Já sei como ele é: rápido no gatilho,
traiçoeiro, não espera a gente contar até dez para puxar arma e disparar.
Apesar de sua natureza ser assim, tão
indomável, procuro tratá-lo bem, com carinhos, atenções, planejamentos.
As vezes consigo enganá-lo e faço duas, três,
quatro coisas numa vez só. Quando dá certo, comemoro. Quando ele descobre, me
castiga, exige que eu descanse e lá se vão algumas preciosas horas pelo ralo.
Aprendi uns truques para aproveitá-lo melhor:
se estou enfiada num congestionamento imenso, aproveito para escutar disco
novo, reparar na paisagem, gravar pensamentos, saber das notícias, tirar
sobrancelha; na sala de espera do médico, eu termino o livro, respondo emails,
leio o jornal; a fila do mercado me serve para reparar ao redor, escrever os
planos da próxima viagem, dar uma conferida nas capas de fofocas. E assim por
diante.
Cometo também o que muitos chamam de perder
tempo e que eu acho que é ganhar: tenho lugar preferido na cidade, é silencioso
e solitário, gosto de ficar lá uma ou duas horas sem fazer nadinha, sem
acumular função, sem leitura, sem telefone; só fico, deixo que os ponteiros
girem e que o pensamento fique solto para se largar pro lado que quiser.

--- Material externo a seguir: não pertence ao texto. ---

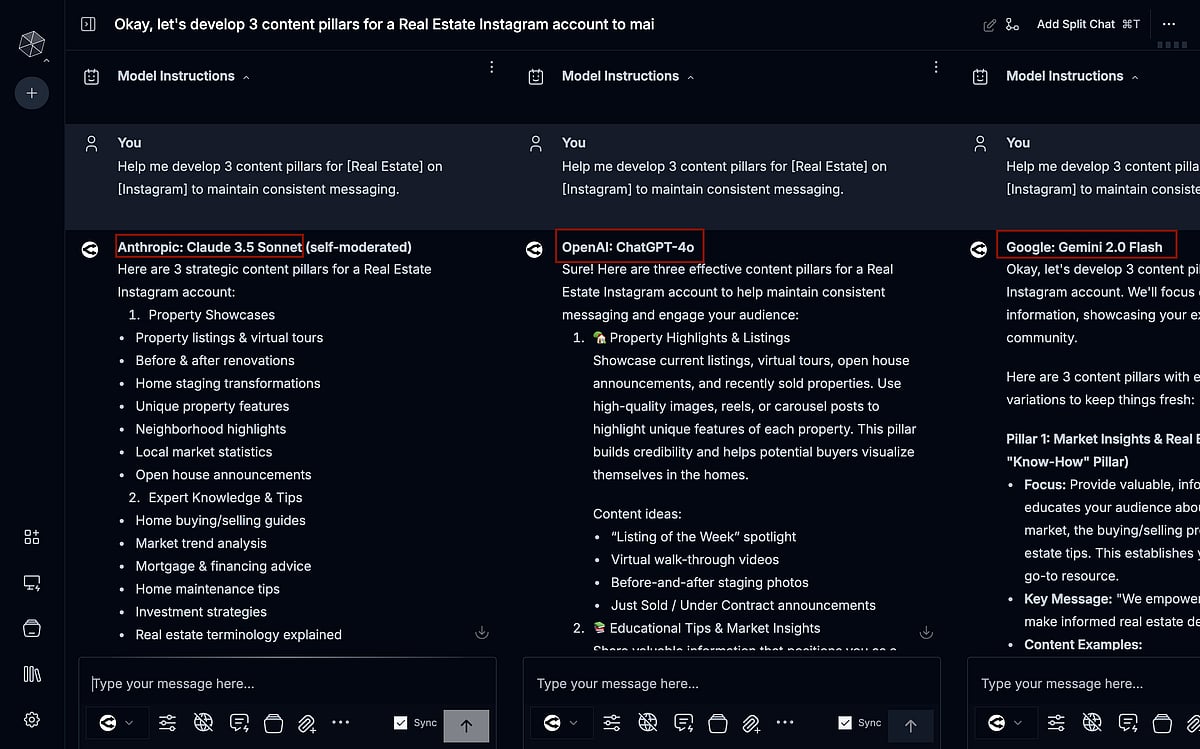Toggle web search globe icon in first chat
Viewport: 1200px width, 749px height.
(204, 723)
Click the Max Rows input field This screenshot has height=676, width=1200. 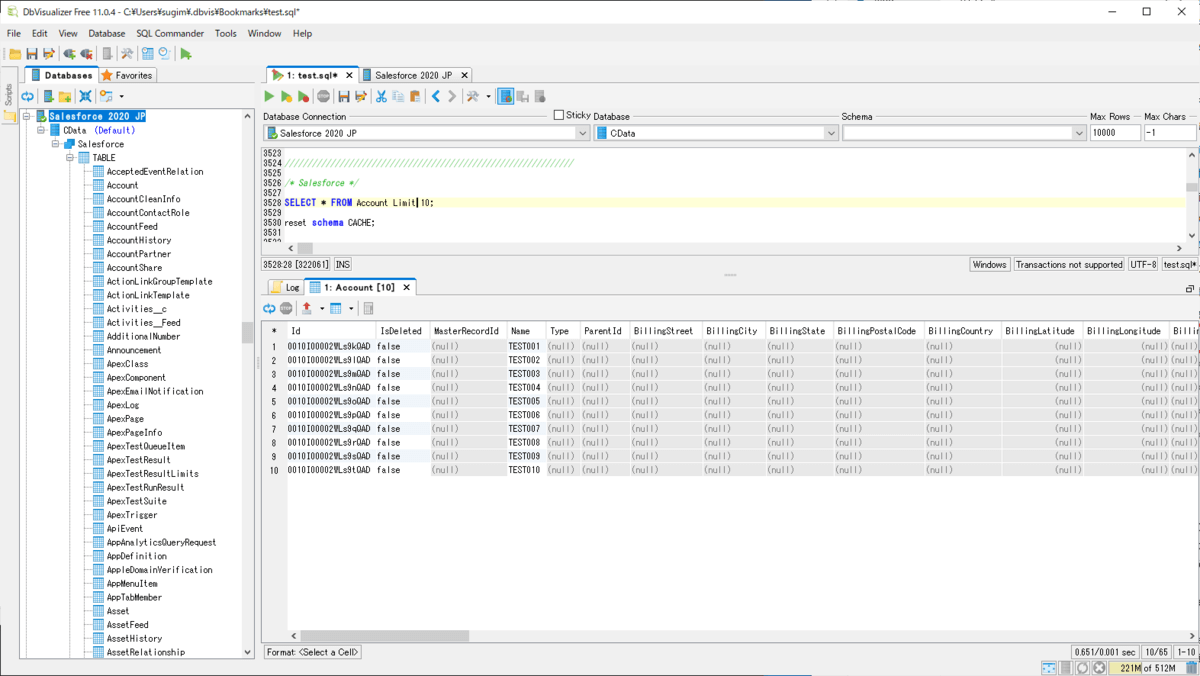pos(1114,133)
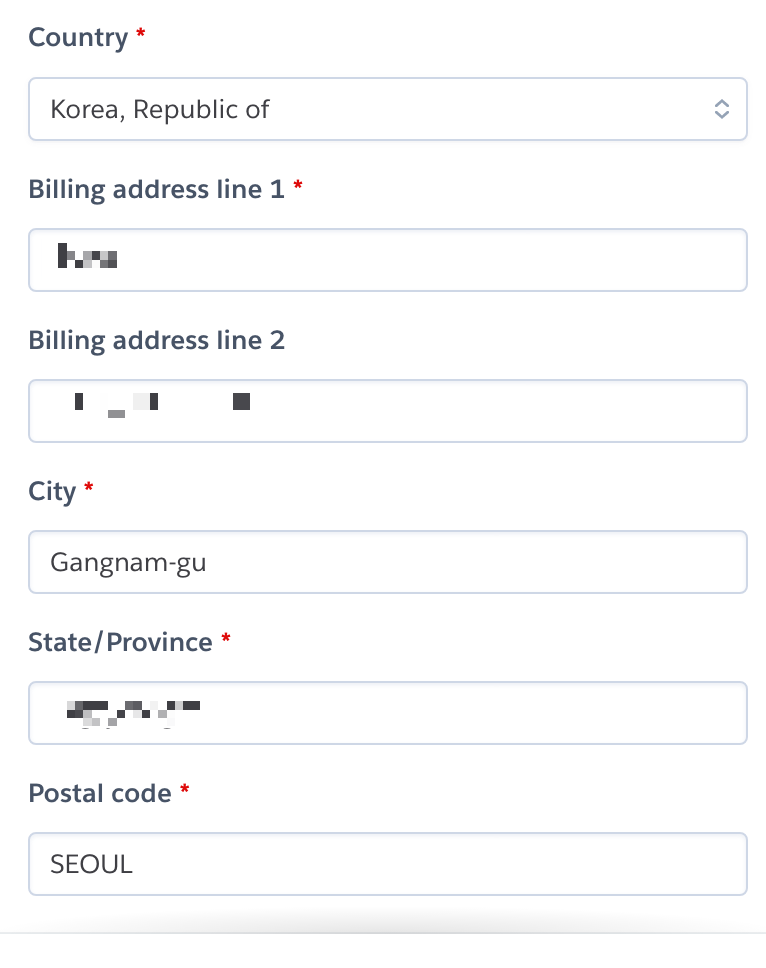
Task: Open the Country dropdown selector
Action: pos(388,109)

Sei que meu tempo é muito bem aproveitado
quando converso com meus filhos, quando recebo os amigos, quando brinco com o
cachorro, quando o gerente do banco concorda comigo, quando ouço pela trigésima
vez a mesma história que meu pai conta, quando o jantar fica pronto.
Agora, o tempo excepcionalmente bem
aproveitado é aquele que fica na cabeça, não de um evento marcante e grandioso,
mas de um dia qualquer, no meio do calendário, que se solidifica para sempre
nos cartões da memória como prova de uma época inteira. Para os dias especiais
assim, o tempo se multiplica e se refaz toda vez que eu fecho os olhos e volto
a ele: como era bom brincar no sítio da tia Sofia!